→ **Problem description**: Copy each line of the records that contains the word "image".

*** Opening of Exercise inputs ***

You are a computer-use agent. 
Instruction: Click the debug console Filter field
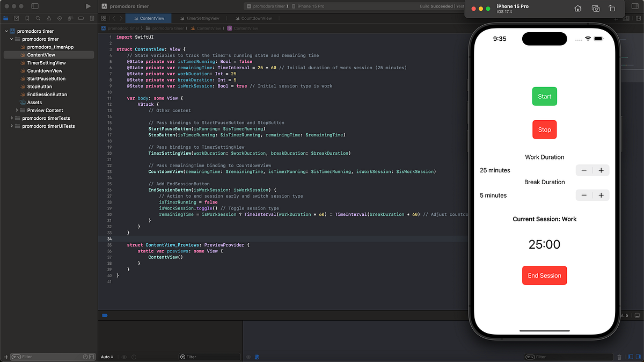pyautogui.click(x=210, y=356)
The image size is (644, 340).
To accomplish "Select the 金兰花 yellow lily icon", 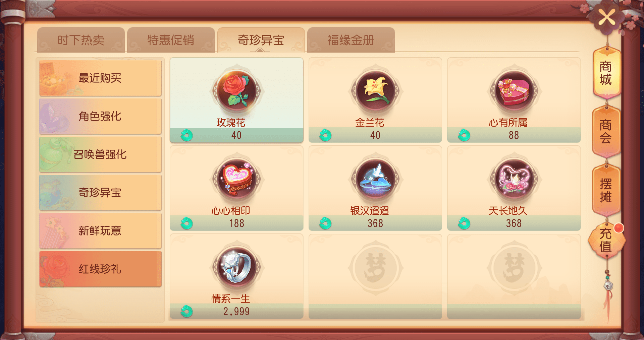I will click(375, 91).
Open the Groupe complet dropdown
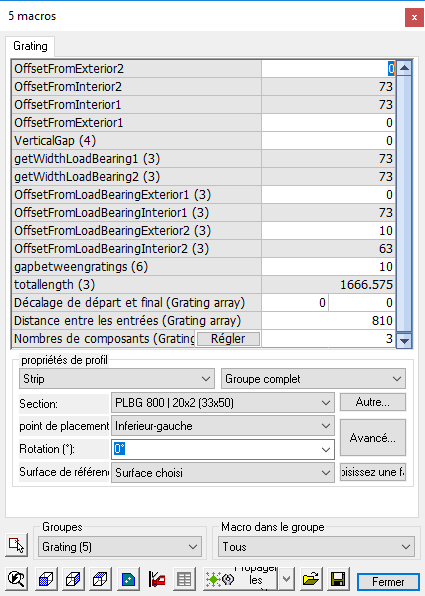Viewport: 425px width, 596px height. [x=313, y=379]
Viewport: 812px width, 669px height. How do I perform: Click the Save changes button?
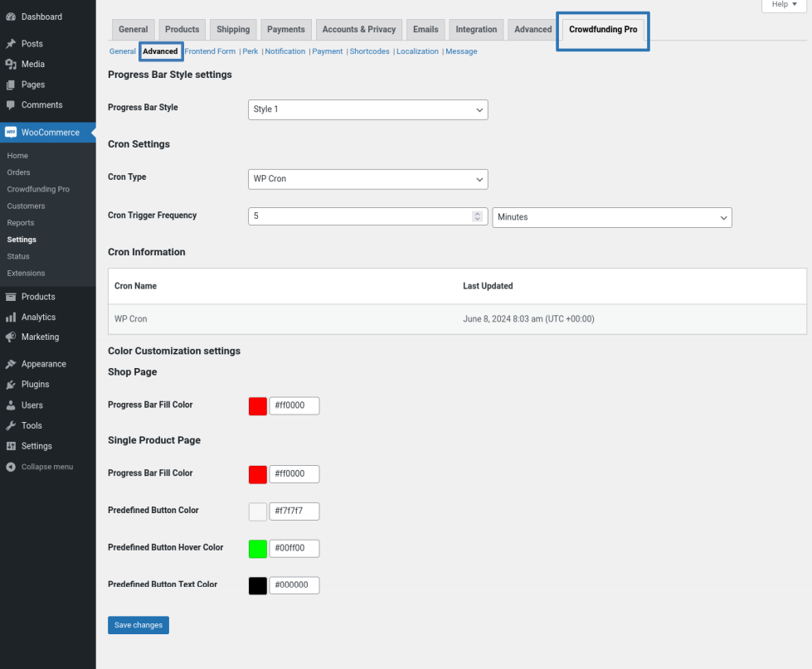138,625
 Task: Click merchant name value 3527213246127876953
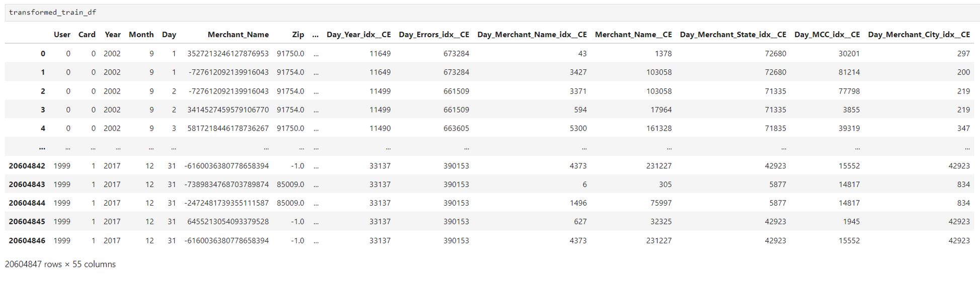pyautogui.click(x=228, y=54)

*** Close of Exercise inputs ***
*** Opening of Exercise inputs ***

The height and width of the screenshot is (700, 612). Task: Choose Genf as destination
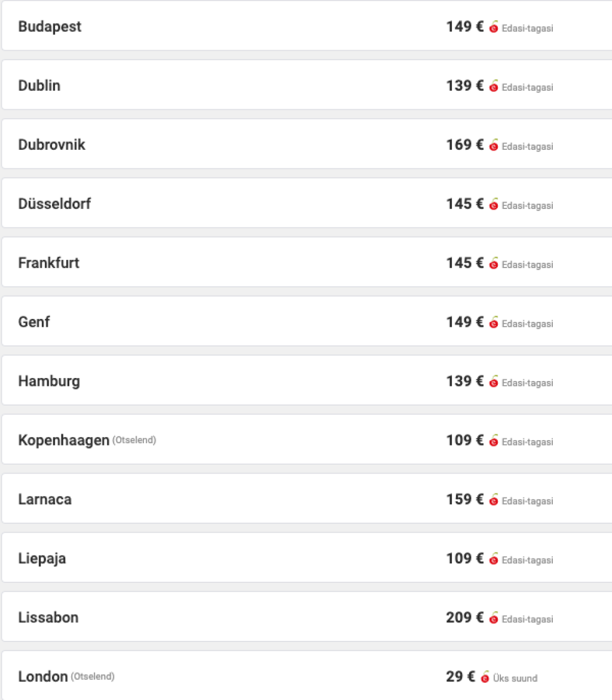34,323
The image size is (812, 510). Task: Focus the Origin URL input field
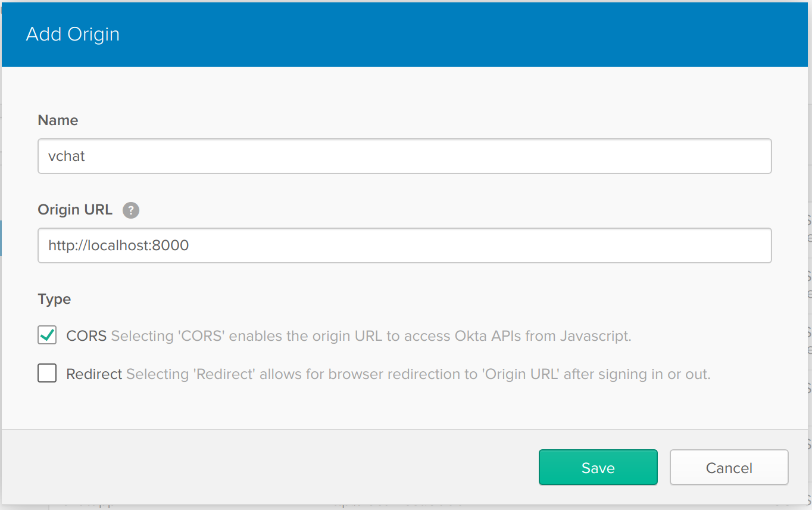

*** Close of Exercise inputs ***
*** Opening of Exercise inputs ***

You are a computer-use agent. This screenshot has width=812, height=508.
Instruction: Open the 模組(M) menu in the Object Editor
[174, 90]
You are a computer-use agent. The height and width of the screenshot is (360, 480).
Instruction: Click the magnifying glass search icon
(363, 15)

*** Close of Exercise inputs ***

→ **Output of the task**:
The image size is (644, 340).
The image size is (812, 510). Task: Focus the Origin URL input field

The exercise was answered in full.